-- Records provided follows --

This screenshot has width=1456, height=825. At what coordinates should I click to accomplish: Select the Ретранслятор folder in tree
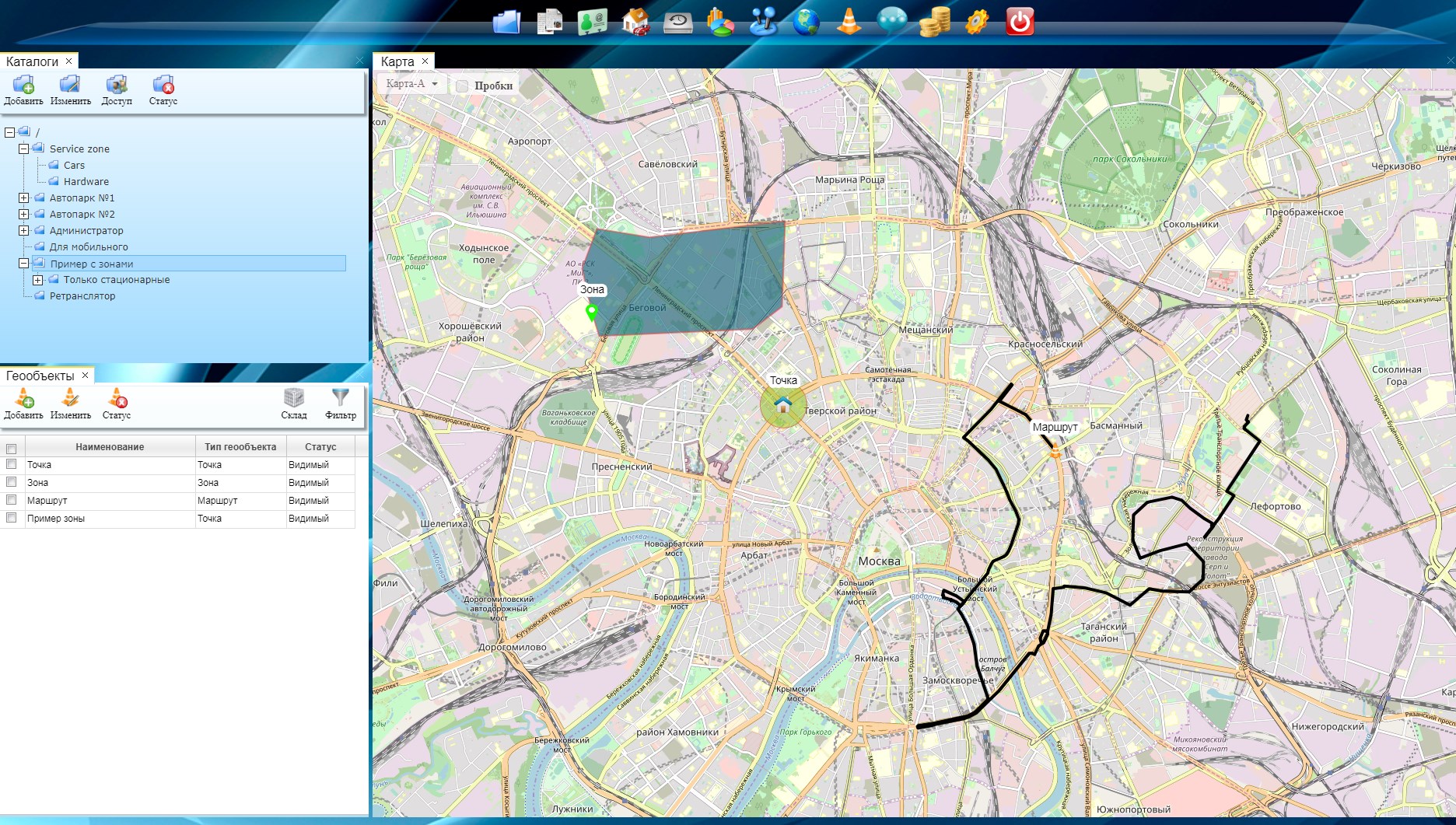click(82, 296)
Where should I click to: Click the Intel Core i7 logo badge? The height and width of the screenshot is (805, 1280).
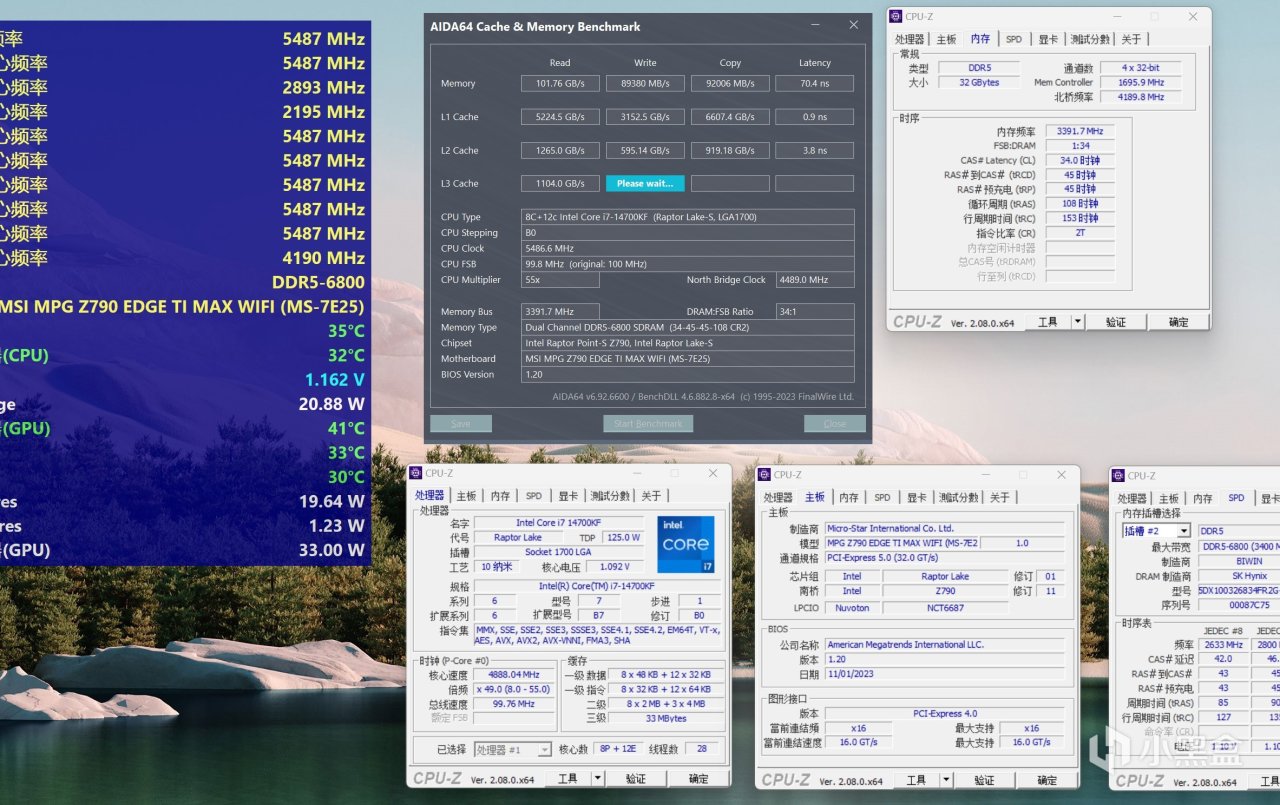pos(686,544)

-- Records provided concluded --
-- Records provided follows --

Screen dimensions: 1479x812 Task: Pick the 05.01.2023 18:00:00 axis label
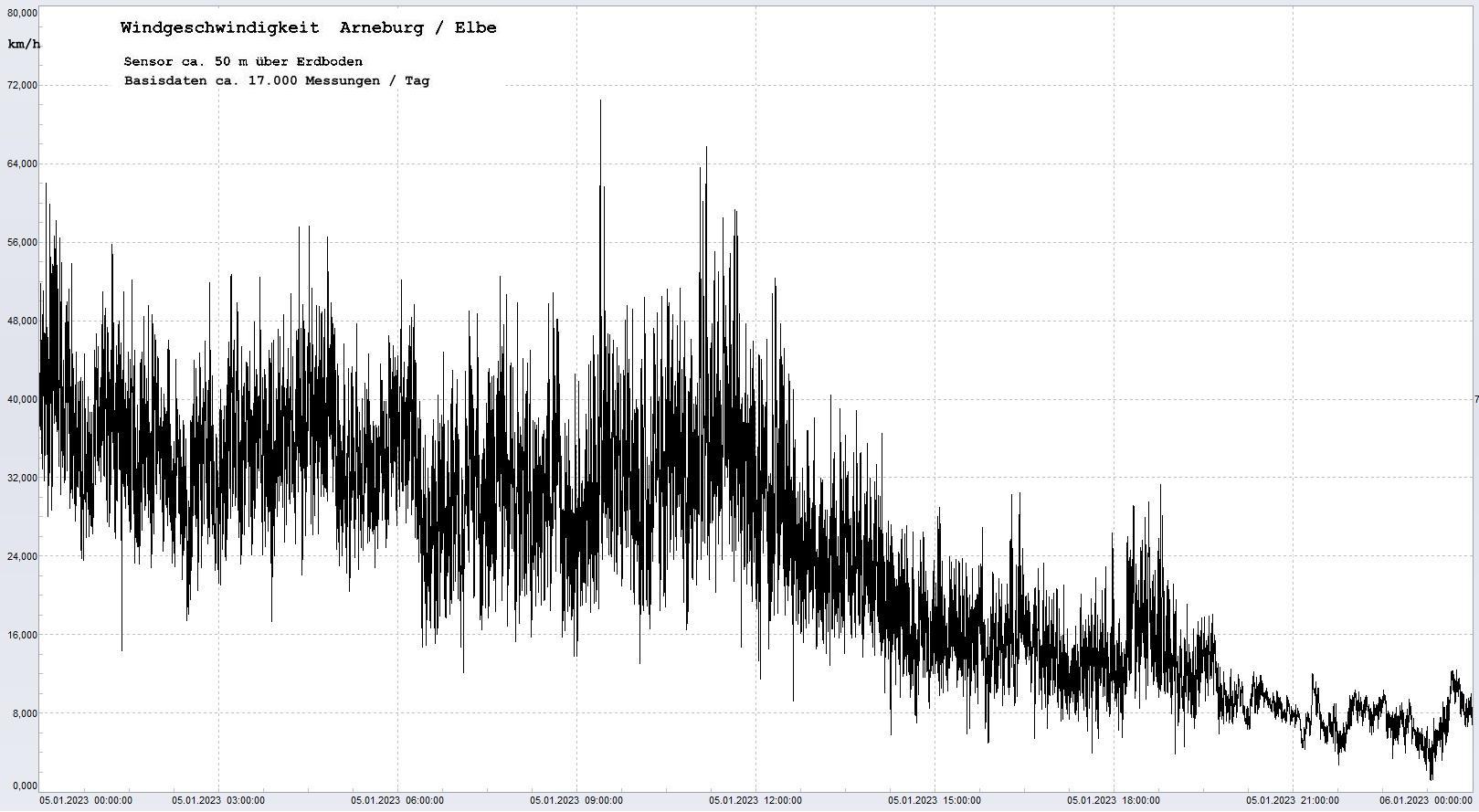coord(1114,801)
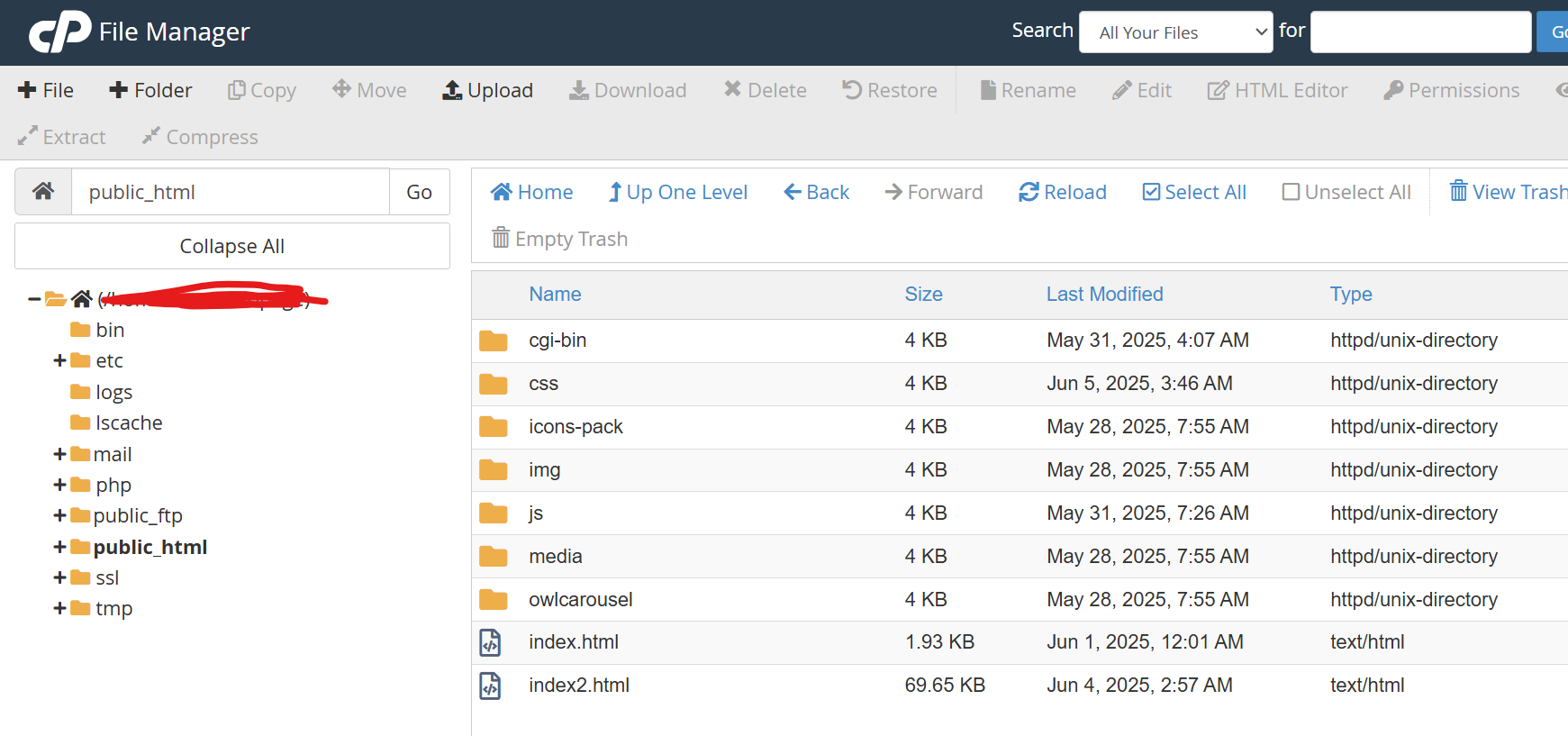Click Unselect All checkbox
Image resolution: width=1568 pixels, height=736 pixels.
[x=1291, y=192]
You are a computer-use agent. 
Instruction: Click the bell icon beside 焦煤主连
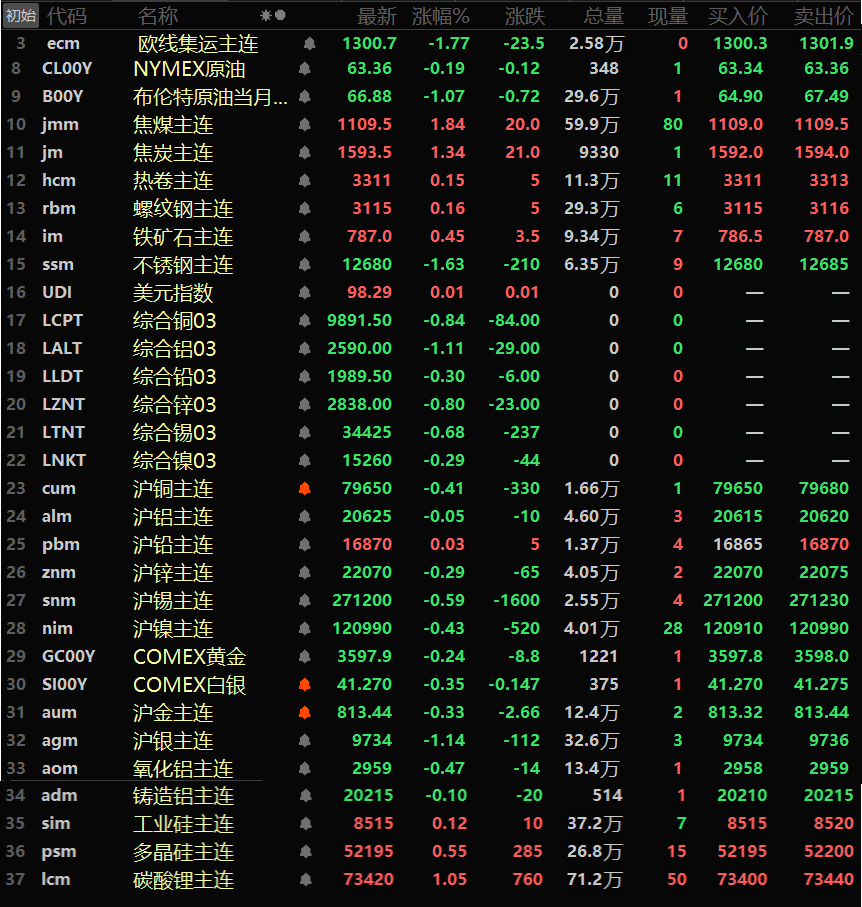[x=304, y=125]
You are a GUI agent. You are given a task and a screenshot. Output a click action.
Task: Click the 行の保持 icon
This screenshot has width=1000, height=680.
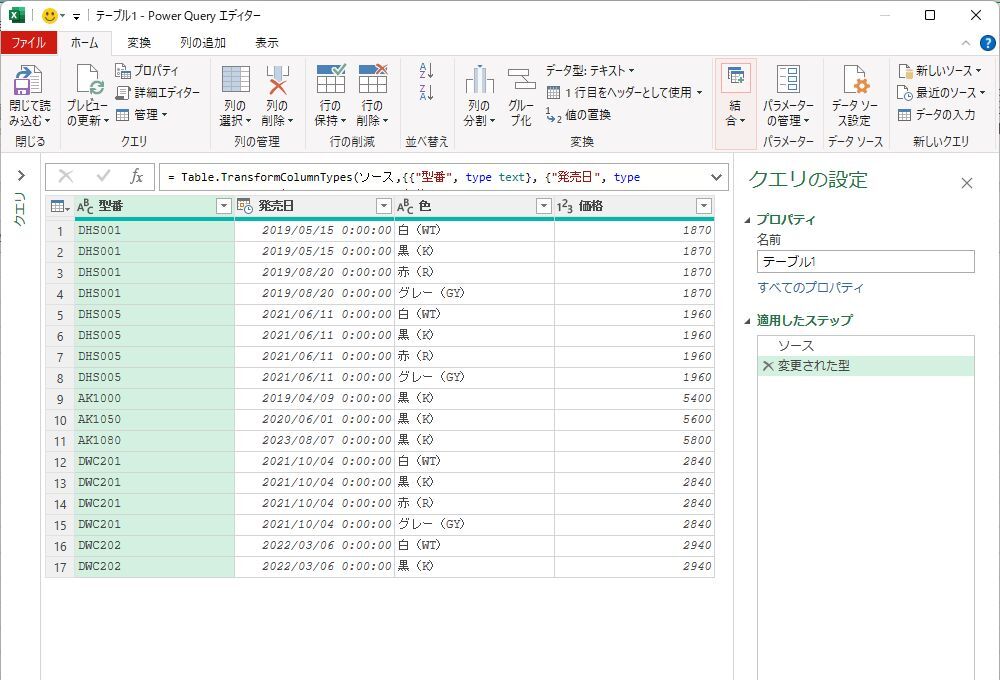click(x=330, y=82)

-- Records provided concluded --
-- Records provided follows --

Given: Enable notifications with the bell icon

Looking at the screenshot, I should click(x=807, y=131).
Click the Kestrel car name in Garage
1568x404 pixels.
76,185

-- Records provided concluded --

__Brief__. Search the material above for the word "agent", then copy each line that holds it.

__Task response__.
You are a computer-use agent. 
You are a GUI agent. You are given a task and a screenshot. Output a click action.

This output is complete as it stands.